- [WORK REQUIRED]:
Rewrite everything from the line containing "Click the 4.9 five-star rating" down to the end of the data, replacing "rating" with "score" and leaving all else unchanged. Leave the pictures out of the answer.

[Text and element pointing data]

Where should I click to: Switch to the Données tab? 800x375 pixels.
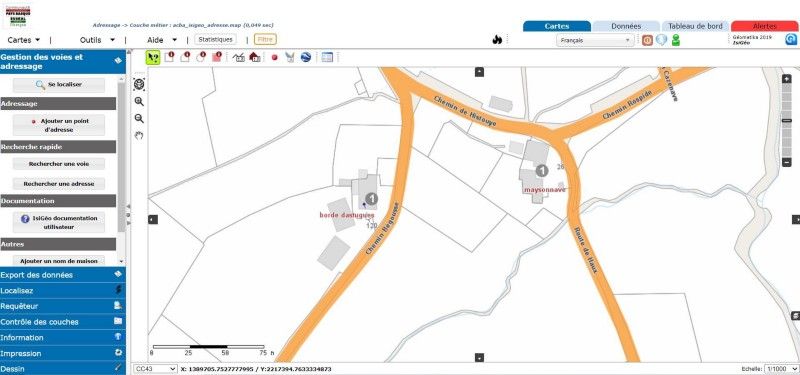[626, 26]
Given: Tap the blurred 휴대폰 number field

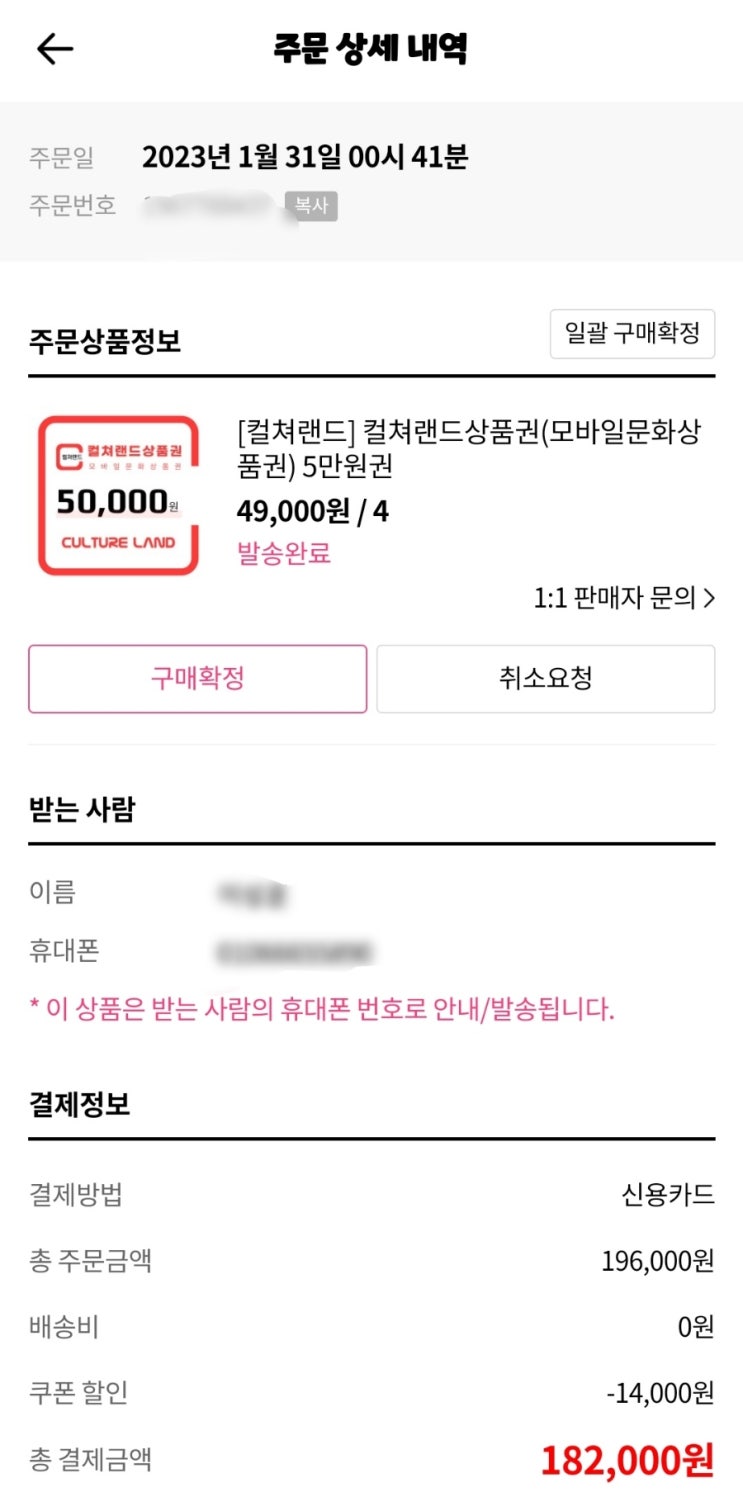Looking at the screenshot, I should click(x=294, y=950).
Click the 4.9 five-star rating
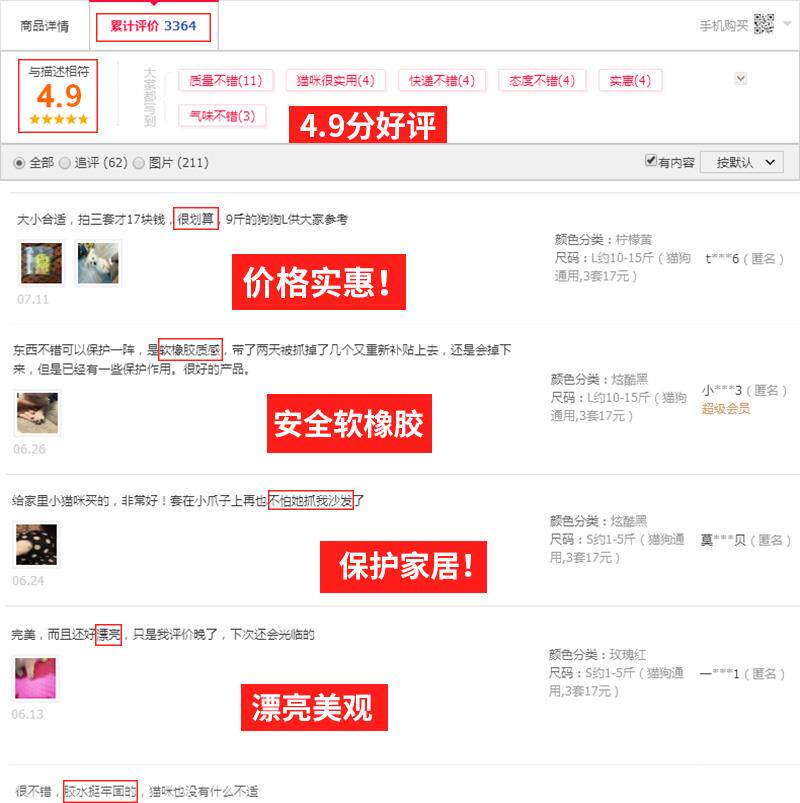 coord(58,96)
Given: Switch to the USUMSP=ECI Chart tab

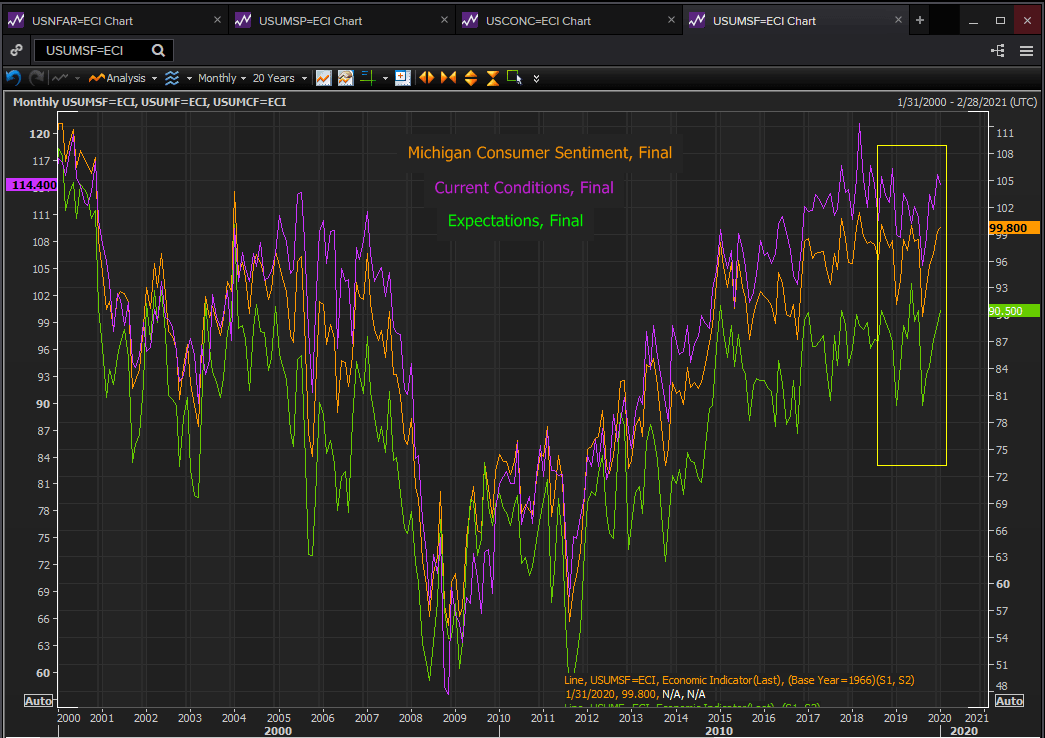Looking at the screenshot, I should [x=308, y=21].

- [RESULT OF THE EXERCISE]:
Click the 4.9 five-star score
 coord(58,96)
Given: Switch to the USUMSP=ECI Chart tab

Looking at the screenshot, I should [x=308, y=21].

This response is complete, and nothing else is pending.